When I’m teaching mindfulness to groups, I talk a lot about acceptance – the ability to be in the present moment without judgement. The ability to be at peace with the way things are. To do this requires patience. Patience with oneself and patience with the experiences life throws our way.
Generally at one of these talks someone asks ‘But doesn’t that mean you’ll never change anything? That you’ll stop striving for goals if you just accept how life is?’. The short answer is no – it doesn’t.
There’s a delicate balance between acceptance and the desire to move forward in life. Maybe the key to understanding the contradictory nature of these forces is patience. And developing an understanding of what it really means to live a full and meaningful life.

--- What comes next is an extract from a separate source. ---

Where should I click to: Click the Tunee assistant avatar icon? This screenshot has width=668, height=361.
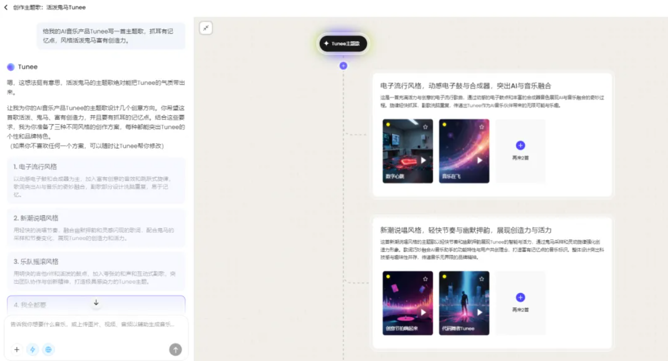(11, 67)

The word ‘patient’ comes from the Latin verb ‘patior’ meaning ‘to suffer’. Whilst I’m not advocating the acceptance of suffering as the only key to a well-lived life, I’m inviting you to step back and look at your expectations of what it actually means to be fully alive.

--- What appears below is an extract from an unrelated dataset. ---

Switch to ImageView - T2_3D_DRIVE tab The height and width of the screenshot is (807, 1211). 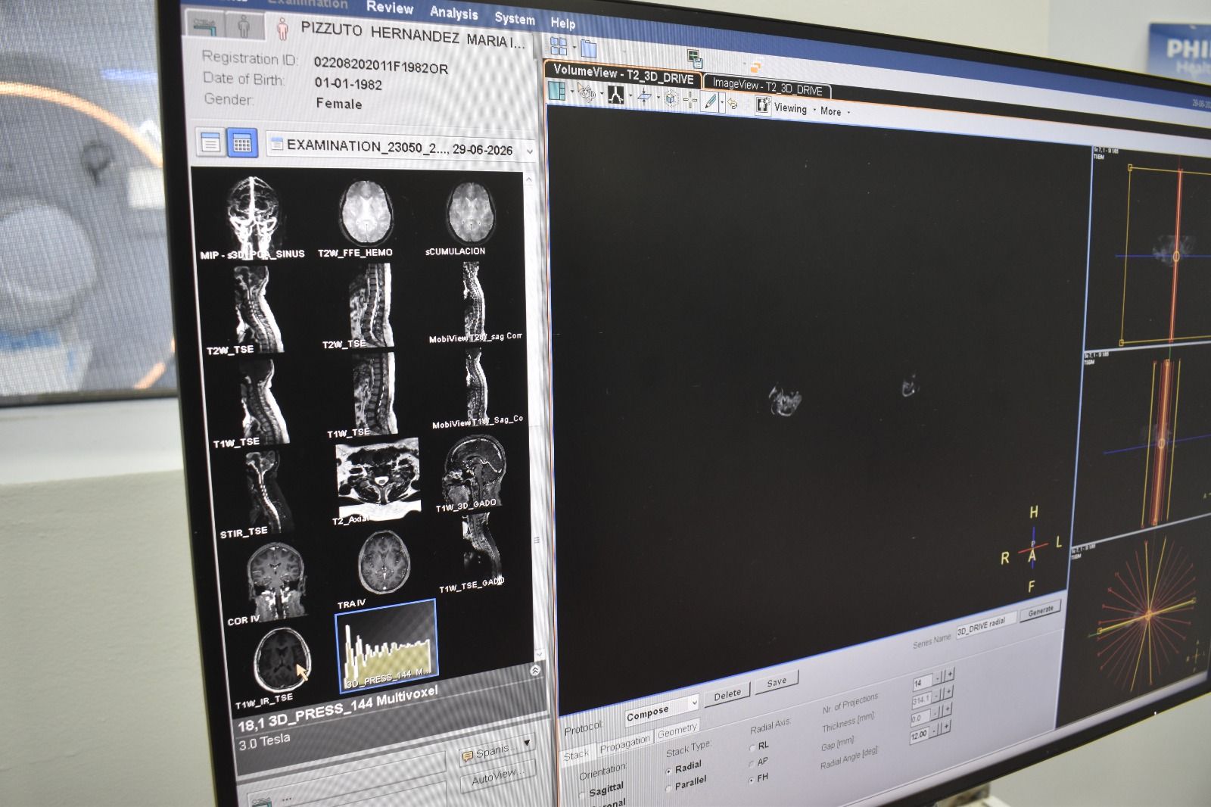[767, 86]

Each of us will experience a few irritations in any given week (a train is cancelled, a washing machine breaks down, a friend cancels dinner, a colleague lets you down). These irritations are minor sources of suffering that we endure – partly as preparation for life’s greater sources of disappointment and pain (a major illness, the loss of a loved one, enduring a natural disaster).
Living life fully means developing an understanding that we can’t experience joy without experiencing sadness; that we can’t know real love without accepting that there will also be loss and pain and that we can’t control everything that happens in our lives. The only thing we can control is the way we respond.
Developing patience means having the ability to go with the flow at times while still making plans for the future and embracing those plans with openness and a sense of hope.
It means quietly acknowledging (and not wanting to instantly alleviate) feelings of sadness or frustration as they arise.
It means responding appropriately to life’s challenges – rather than reacting in an inflammatory way.
Here are some tips to help develop your patience:
- Give up complaining for three full weeks. Donate $2 to a ‘slip up’ jar and give the money to a charity of your choice.
- Ask yourself ‘What’s the lesson in this?’. Maybe it’s simply to help you develop your patience.
- Pay attention to where you feel yourself getting most easily irritated. Is it in traffic, in a slow-moving queue, with frustrating people? Begin by just observing that irritation with a friendly curiosity. What is it that bothers you most? Sometimes by stepping back and noticing, you begin to see that your response is more habit than genuine irritation.
- Go with the flow. Trust in the process of life. Stay open to unexpected surprises. Who knows where the gift will be.
- Start each day with at least a few minutes of meditation. It has a cumulative effect in developing patience.